All the time, the mystery of the old sheriff’s death lurks beneath the surface. And then, an alarm in the Sheriff’s office indicates a robbery at the bank. An incident which simultaneously triggers an alert in Osaka causing the yakuza from the opening scene (among them Takahiro Inoue and Shota Tsuji both from The Man in the High Castle, TV series, 2018-19) to board a ten-hour flight to the US to get to Normal. Before they arrive, Ulysses finds himself in the bank, which is being robbed by Lori and Keith who have found its contents to be very different from what they expected, and takes their side, which pits him in an all-out war with everyone else in the town from the Mayor, through Japanese bank guard Joe (Peter Shinkoda from The Man in the High CastlePaycheck, John Woo, 2003), right that way down to the wool shop lady, with one exception: the late Sheriff’s daughter.

By the time everything has been resolved, the arriving Japanese (can be kept happy with a drink at the local bar. At least, until one of the loaded guns falls off the wall and sparks a freak accident causing another round of mayhem…
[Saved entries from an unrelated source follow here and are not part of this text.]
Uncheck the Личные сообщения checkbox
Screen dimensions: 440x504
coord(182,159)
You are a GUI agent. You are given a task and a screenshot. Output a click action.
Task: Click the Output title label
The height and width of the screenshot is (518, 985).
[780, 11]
While the first hour or so boasts precious little action, the cast and crew work with a beautifully crafted script by Derek Kolstad (Nobody, 2021; John Wick, 2014) to bring a bunch of memorably quirky characters to life. Odenkirk is perfect as the sheriff trying to keep the town coasting along as normal (no pun intended) while simultaneously doing his job and battling personal demons. Winkler brings to his role as the Mayor the same likeability as his popular Happy Days character The Fonz. Lena Heady gives her bartender a quality that you feel you could trust her, as Ulysses does; quite possibly a misplaced trust.

The first hour is as much about the town of Normal itself as it is about its occupants. It’s a little place, arguably the spiritual heart of America where everyone looks out for everyone else, and it appears a small enough for that to happen. Such towns are generally in decline and people feel they’ve been neglected but Normal is not in decline: it somehow has wealth (for reasons that will become apparent in the course of the narrative). Like Twin Peaks (David Lynch, TV series, 1990-91), Normal paints a picture of an idealised, small town America with dark secrets hidden beneath its surface.

Once the action starts (and restarts after order has been restored), Wheatley’s orchestration of the mayhem is masterful, never falling into the trap of falling in love with the action for its own sake because everything that happens is grounded in the characters and their motivations, sympathies and loyalties. Having said that, numerous eye-popping set pieces revolve largely around gun battles between one party or another. Much credit must go to Derek Kolstad’s screenplay, but Wheatley and his superb cast appear to be a perfect fit.

The film is apparently intended as the first entry in a franchise (like Kolsted’s John Wick and Nobody), which makes the title a little weird as by the end of the film, Interim Sheriff Ulysses and and his newly-promoted-Deputy Alex are taking a job in another small town. (The screenplay was originally called The Interim which, while less catchy and marketable, actually makes more sense.) Problematic sequel title notwithstanding, I, for one, would be happy to see these two characters return in further instalments if the filmmakers can make those instalments work as well as this first one, which is a treat.

Normal is out in cinemas in the UK on Friday, May 15th.